Employee Advocacy: Program engagement doesn’t imply program success – part 1

I’m asked repeatedly, “What’s the secret to driving employee engagement for employee advocacy programs?”

The reality is, there is no secret recipe. In this post I’ll share a few thoughts which I hope aide you in evaluating the design of your Employee Advocacy program and help you make the necessary adjustments to drive more employee engagement.

To be sure we’re on the same page, let’s start with what I mean by “Engagement”. My starting premise is that the employee has already agreed to:

  1. Participate in the employee advocacy program
  2. Has been through the pre-requisite on-boarding, training and certification steps required to be officially granted program participant status. This means, they’ve been fully trained and equipped to engage across the social web, they understand the companies guidelines, policies, governance model.
  3. They know their role and how their engagement aligns to helping the company achieve specific goals.

If you need further guidance, reference the second chapter of my book: The Most Powerful Brand on Earth“Help you people do well” sun-burstwhich explains how to establish a program framework which provides the foundation for your people to create and nurture relationships that drive engagement and create business value. Specifically, you’ll better understand how to plan the roles and skills needed, then attract, onboard, support, and measure the people whom you empower in social media.

 

Program engagement doesn’t imply program success.

Employee engagement in the program is a means to an end. Constant, high engagement is a condition for a successful Employee Advocacy program, but it’s not enough.

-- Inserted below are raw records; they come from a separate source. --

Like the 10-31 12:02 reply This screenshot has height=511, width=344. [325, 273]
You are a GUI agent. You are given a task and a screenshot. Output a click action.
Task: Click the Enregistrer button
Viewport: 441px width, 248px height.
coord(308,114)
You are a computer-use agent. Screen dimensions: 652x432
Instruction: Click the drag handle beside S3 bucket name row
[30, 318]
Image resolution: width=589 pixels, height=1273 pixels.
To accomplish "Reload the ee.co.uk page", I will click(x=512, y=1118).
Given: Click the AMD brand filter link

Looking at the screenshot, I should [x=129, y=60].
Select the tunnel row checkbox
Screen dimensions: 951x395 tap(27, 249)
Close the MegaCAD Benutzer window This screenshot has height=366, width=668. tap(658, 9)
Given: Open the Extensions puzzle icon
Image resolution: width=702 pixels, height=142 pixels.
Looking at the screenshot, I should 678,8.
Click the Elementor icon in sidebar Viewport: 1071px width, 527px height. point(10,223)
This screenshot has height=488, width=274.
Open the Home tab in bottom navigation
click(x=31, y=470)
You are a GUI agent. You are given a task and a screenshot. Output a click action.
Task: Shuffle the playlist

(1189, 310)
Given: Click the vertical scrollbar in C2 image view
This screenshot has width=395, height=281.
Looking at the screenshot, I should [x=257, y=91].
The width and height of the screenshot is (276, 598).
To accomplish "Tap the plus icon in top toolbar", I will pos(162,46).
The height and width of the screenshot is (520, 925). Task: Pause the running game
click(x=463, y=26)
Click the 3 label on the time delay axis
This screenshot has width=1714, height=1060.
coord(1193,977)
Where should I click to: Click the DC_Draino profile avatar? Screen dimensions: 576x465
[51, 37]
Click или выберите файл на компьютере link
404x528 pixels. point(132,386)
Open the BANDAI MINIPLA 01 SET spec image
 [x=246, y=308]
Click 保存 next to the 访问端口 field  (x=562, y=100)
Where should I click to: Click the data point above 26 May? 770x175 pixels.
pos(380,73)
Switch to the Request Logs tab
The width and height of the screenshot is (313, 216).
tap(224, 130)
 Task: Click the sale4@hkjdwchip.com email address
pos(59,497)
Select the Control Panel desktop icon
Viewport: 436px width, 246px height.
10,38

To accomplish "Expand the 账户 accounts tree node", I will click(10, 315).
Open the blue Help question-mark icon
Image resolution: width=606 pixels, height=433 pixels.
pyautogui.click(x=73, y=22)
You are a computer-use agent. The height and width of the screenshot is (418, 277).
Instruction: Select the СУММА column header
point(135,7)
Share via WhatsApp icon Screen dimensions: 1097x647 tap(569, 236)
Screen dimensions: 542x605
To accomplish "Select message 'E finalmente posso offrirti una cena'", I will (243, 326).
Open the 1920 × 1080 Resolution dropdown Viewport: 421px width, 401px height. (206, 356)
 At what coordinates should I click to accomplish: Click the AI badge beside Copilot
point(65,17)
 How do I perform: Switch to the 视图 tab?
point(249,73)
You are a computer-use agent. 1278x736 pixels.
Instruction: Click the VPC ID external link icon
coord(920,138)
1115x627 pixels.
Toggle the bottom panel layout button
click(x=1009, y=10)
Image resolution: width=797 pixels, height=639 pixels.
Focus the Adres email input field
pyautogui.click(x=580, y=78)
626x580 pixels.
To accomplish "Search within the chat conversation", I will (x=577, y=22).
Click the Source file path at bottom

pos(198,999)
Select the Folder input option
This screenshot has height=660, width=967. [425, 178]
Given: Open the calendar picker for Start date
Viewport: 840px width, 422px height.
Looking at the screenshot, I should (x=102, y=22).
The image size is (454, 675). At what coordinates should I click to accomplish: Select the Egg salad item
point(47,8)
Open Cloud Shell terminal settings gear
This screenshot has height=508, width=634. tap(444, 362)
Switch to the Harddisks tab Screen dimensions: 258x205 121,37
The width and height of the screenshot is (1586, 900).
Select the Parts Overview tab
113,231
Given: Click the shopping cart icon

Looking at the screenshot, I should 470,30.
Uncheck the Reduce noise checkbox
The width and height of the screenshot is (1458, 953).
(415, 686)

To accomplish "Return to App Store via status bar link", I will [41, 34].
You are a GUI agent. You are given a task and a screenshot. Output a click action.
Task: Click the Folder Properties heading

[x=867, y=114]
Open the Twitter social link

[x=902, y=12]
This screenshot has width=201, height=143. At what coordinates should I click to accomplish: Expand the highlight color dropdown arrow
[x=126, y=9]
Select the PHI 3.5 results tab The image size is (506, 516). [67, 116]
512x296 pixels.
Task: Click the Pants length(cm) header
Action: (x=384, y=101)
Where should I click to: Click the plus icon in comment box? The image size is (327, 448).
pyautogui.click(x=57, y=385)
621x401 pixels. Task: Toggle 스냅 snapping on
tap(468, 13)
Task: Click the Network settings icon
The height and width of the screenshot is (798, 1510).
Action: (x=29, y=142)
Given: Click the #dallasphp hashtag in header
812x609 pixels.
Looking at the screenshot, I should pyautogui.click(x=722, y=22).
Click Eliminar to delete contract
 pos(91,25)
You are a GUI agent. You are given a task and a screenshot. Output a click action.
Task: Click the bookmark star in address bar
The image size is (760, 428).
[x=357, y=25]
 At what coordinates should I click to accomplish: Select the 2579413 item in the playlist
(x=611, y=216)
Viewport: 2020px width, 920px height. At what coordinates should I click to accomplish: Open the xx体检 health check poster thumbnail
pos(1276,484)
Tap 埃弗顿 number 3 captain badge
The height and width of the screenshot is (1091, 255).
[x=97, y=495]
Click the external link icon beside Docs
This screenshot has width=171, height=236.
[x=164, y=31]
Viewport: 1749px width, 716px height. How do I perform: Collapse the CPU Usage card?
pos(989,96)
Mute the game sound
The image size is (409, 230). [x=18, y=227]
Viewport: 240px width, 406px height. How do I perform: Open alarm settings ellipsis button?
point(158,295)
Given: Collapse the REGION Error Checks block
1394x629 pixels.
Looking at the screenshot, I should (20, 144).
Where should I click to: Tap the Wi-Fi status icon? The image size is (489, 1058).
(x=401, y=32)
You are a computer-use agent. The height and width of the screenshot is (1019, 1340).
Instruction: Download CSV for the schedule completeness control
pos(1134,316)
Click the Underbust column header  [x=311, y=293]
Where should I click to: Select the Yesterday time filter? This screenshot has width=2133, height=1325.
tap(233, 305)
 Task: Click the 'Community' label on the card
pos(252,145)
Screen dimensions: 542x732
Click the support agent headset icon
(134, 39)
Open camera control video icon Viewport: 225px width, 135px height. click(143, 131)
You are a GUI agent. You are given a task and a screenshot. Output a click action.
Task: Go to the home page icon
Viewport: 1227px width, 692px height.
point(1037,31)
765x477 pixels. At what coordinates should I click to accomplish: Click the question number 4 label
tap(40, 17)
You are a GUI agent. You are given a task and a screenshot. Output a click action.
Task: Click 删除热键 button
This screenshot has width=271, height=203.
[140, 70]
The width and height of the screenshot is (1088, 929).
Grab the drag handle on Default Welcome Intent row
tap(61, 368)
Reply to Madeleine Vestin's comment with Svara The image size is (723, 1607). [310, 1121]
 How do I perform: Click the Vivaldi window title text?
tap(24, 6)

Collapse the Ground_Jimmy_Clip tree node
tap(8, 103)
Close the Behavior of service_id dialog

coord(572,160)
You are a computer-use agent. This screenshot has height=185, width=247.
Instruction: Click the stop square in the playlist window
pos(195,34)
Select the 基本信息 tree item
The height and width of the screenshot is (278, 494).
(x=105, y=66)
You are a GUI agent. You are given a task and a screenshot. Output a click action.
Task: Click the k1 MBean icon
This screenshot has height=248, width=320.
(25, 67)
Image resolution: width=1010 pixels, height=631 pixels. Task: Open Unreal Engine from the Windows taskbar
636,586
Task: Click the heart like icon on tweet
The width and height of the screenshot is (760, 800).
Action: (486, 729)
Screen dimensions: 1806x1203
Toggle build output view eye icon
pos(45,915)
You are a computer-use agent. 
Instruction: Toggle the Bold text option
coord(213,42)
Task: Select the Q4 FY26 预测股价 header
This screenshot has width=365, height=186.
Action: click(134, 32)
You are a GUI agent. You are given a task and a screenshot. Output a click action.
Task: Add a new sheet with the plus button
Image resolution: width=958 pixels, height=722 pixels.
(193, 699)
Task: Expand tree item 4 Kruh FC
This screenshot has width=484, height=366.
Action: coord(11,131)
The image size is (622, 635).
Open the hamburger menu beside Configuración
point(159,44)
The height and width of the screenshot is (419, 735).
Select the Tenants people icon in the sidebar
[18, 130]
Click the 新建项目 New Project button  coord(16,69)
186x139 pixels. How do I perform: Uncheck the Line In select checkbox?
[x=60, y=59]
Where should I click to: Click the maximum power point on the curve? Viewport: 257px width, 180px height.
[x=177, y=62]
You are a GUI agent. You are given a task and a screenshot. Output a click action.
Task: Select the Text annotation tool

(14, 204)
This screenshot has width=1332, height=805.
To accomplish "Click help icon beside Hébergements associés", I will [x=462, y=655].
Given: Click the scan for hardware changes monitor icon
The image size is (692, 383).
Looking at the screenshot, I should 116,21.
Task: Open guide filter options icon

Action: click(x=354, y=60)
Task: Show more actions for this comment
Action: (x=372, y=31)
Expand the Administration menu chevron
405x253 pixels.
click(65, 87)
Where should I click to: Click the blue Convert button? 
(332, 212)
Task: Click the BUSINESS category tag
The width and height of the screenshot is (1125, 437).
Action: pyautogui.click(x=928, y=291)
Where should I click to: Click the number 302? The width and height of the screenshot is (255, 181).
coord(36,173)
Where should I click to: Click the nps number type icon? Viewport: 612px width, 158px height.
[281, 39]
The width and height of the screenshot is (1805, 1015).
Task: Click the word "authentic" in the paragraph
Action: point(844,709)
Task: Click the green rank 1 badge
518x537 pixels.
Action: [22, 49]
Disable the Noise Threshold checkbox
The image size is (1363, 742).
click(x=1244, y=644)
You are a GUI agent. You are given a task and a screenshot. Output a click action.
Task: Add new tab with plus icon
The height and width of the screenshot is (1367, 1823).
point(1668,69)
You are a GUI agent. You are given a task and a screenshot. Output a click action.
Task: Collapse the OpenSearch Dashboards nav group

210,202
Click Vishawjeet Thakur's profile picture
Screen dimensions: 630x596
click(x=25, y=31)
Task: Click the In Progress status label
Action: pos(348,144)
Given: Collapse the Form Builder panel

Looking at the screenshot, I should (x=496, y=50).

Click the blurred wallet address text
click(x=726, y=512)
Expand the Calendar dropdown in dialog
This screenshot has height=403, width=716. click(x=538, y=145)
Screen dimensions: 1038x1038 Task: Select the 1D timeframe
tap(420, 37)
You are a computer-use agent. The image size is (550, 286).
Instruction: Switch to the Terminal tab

Unfortunately, program engagement rates are sometimes considered as the most important key performance indicators (KPIs) for the program’s success. As a result, program managers are tempted to adopt tactics that will artificially boost engagement in the program. Stop right there! Increasing the amount of activity will not impact achievement of program’s goals such as driving an increase in lead generation or increased prominence and ability to influence to drive consideration, preference and choice of your brand’s offering.

To address this, make sure that you are clear on how your program defines program “success” standards:

    • Align the Employee Advocacy program’s goals with business objectives
    • Define the Employee Advocacy program’s success in terms of business impact (sales, conversion rates, cost savings)
    • Establish meaningful business KPIs for program’s success, which are trackable and quantifiable
    • Link performance assessment of Employee Advocacy program managers to achievement of program’s goals (aligned with business objectives), not to program engagement KPIs

The basis of the word “engagement” means commitment.  Approach engagement and adoption from the value to the employee in service of customers and your business will benefit.